Segment Open

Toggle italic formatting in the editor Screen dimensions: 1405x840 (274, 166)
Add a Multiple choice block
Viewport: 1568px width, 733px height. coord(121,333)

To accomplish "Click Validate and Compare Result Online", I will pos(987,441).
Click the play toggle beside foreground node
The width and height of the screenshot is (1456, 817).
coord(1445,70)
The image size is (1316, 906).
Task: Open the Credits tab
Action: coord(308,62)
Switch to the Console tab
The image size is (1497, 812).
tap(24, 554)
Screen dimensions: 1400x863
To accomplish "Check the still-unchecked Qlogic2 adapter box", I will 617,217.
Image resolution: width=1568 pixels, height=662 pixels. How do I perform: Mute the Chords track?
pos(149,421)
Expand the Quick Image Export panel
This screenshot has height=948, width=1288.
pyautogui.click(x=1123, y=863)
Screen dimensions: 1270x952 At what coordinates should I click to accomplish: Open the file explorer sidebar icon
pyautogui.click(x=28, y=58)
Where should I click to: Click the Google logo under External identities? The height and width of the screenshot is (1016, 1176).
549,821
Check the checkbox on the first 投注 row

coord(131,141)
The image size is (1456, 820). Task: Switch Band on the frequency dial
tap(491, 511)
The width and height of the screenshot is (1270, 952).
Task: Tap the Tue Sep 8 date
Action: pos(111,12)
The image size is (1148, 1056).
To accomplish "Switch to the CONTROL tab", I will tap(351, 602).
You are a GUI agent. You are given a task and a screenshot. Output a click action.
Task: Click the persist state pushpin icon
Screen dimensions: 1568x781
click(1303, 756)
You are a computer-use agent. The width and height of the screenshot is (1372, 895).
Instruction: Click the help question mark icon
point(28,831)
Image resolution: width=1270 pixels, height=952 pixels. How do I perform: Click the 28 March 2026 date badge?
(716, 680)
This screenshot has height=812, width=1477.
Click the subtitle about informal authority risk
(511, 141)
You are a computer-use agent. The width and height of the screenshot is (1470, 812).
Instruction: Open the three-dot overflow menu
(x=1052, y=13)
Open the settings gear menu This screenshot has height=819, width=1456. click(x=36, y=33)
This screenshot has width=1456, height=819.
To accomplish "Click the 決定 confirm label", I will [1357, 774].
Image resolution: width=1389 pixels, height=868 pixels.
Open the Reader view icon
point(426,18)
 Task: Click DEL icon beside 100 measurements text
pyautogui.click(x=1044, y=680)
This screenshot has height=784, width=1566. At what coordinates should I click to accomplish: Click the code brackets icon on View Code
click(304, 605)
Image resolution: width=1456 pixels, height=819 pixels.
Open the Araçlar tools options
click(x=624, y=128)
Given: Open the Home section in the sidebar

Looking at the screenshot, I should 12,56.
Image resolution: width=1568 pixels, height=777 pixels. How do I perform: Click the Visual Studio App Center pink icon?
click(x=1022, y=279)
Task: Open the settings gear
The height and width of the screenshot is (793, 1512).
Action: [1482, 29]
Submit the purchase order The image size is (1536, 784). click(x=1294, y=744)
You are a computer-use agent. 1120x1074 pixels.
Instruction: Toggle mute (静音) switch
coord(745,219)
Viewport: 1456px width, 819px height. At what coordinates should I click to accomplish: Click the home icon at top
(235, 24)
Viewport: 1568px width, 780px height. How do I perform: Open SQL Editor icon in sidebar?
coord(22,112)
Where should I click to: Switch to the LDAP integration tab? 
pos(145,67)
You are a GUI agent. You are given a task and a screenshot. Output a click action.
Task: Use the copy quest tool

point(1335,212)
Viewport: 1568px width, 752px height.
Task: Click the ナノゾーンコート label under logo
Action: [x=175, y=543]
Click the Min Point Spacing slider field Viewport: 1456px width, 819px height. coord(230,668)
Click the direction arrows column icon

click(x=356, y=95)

Segment Closed

TASK ITEM: Determine how many lines in the listing above hold the word "will", and reply with that number only.

TASK ANSWER: 4